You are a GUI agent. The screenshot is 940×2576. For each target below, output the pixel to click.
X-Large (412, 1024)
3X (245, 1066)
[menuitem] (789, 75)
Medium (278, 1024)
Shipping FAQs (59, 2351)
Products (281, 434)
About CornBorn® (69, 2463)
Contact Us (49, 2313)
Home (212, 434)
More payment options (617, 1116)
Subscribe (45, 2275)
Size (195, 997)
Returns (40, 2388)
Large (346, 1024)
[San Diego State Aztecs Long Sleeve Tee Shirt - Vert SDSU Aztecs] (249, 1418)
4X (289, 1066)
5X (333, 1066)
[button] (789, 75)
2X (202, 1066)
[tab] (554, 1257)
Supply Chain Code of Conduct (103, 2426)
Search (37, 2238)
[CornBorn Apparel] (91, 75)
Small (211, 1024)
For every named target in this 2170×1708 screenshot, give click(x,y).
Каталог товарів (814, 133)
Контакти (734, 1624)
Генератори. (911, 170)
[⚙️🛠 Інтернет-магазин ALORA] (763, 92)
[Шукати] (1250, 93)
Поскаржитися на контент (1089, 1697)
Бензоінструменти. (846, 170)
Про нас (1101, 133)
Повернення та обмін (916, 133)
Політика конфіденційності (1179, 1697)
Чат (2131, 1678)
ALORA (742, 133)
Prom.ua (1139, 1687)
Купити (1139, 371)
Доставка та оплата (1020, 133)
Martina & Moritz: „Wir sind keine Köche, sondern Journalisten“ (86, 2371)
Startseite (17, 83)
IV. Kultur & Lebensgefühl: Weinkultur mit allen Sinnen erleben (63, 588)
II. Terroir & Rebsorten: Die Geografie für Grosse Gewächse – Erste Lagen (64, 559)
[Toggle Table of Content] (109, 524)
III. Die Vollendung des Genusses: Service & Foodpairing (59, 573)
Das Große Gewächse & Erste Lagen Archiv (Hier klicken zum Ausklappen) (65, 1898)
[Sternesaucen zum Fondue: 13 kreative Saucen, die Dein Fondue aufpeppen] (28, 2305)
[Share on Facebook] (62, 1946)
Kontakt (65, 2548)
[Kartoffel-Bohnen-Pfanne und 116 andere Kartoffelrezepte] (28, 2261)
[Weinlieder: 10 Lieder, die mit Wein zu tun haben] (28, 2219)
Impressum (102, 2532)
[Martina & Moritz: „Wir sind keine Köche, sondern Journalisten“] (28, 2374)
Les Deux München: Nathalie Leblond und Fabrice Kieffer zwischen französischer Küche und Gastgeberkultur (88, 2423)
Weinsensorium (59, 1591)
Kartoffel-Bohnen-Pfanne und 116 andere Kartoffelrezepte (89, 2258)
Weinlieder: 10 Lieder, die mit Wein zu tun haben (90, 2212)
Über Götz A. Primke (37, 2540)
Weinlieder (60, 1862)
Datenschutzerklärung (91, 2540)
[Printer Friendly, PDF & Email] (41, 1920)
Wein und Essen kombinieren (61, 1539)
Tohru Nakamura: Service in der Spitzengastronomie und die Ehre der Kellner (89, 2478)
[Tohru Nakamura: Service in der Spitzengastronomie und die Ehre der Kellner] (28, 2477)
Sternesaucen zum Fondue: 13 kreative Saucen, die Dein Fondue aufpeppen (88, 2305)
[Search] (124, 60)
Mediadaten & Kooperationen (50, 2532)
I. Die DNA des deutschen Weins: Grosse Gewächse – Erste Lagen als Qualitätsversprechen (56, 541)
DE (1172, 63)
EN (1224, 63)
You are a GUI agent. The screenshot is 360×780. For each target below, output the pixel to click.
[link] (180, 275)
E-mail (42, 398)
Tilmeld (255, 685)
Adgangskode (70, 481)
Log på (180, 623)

::::

**Exercise description**
Restate every record above, exactly, in full.

**Response below**
You are a GUI agent. The screenshot is 940×2576. For each target below, output the pixel to click.
X-Large (412, 1024)
3X (245, 1066)
[menuitem] (789, 75)
Medium (278, 1024)
Shipping FAQs (59, 2351)
Products (281, 434)
About CornBorn® (69, 2463)
Contact Us (49, 2313)
Home (212, 434)
More payment options (617, 1116)
Subscribe (45, 2275)
Size (195, 997)
Returns (40, 2388)
Large (346, 1024)
[San Diego State Aztecs Long Sleeve Tee Shirt - Vert SDSU Aztecs] (249, 1418)
4X (289, 1066)
5X (333, 1066)
[button] (789, 75)
2X (202, 1066)
[tab] (554, 1257)
Supply Chain Code of Conduct (103, 2426)
Search (37, 2238)
[CornBorn Apparel] (91, 75)
Small (211, 1024)
For every named target in this 2170×1708 screenshot, give click(x,y).
Каталог товарів (814, 133)
Контакти (734, 1624)
Генератори. (911, 170)
[⚙️🛠 Інтернет-магазин ALORA] (763, 92)
[Шукати] (1250, 93)
Поскаржитися на контент (1089, 1697)
Бензоінструменти. (846, 170)
Про нас (1101, 133)
Повернення та обмін (916, 133)
Політика конфіденційності (1179, 1697)
Чат (2131, 1678)
ALORA (742, 133)
Prom.ua (1139, 1687)
Купити (1139, 371)
Доставка та оплата (1020, 133)
Martina & Moritz: „Wir sind keine Köche, sondern Journalisten“ (86, 2371)
Startseite (17, 83)
IV. Kultur & Lebensgefühl: Weinkultur mit allen Sinnen erleben (63, 588)
II. Terroir & Rebsorten: Die Geografie für Grosse Gewächse – Erste Lagen (64, 559)
[Toggle Table of Content] (109, 524)
III. Die Vollendung des Genusses: Service & Foodpairing (59, 573)
Das Große Gewächse & Erste Lagen Archiv (Hier klicken zum Ausklappen) (65, 1898)
[Sternesaucen zum Fondue: 13 kreative Saucen, die Dein Fondue aufpeppen] (28, 2305)
[Share on Facebook] (62, 1946)
Kontakt (65, 2548)
[Kartoffel-Bohnen-Pfanne und 116 andere Kartoffelrezepte] (28, 2261)
[Weinlieder: 10 Lieder, die mit Wein zu tun haben] (28, 2219)
Impressum (102, 2532)
[Martina & Moritz: „Wir sind keine Köche, sondern Journalisten“] (28, 2374)
Les Deux München: Nathalie Leblond und Fabrice Kieffer zwischen französischer Küche und Gastgeberkultur (88, 2423)
Weinsensorium (59, 1591)
Kartoffel-Bohnen-Pfanne und 116 andere Kartoffelrezepte (89, 2258)
Weinlieder: 10 Lieder, die mit Wein zu tun haben (90, 2212)
Über Götz A. Primke (37, 2540)
Weinlieder (60, 1862)
Datenschutzerklärung (91, 2540)
[Printer Friendly, PDF & Email] (41, 1920)
Wein und Essen kombinieren (61, 1539)
Tohru Nakamura: Service in der Spitzengastronomie und die Ehre der Kellner (89, 2478)
[Tohru Nakamura: Service in der Spitzengastronomie und die Ehre der Kellner] (28, 2477)
Sternesaucen zum Fondue: 13 kreative Saucen, die Dein Fondue aufpeppen (88, 2305)
[Search] (124, 60)
Mediadaten & Kooperationen (50, 2532)
I. Die DNA des deutschen Weins: Grosse Gewächse – Erste Lagen als Qualitätsversprechen (56, 541)
DE (1172, 63)
EN (1224, 63)
You are a GUI agent. The screenshot is 360×780. For each target below, output the pixel to click.
[link] (180, 275)
E-mail (42, 398)
Tilmeld (255, 685)
Adgangskode (70, 481)
Log på (180, 623)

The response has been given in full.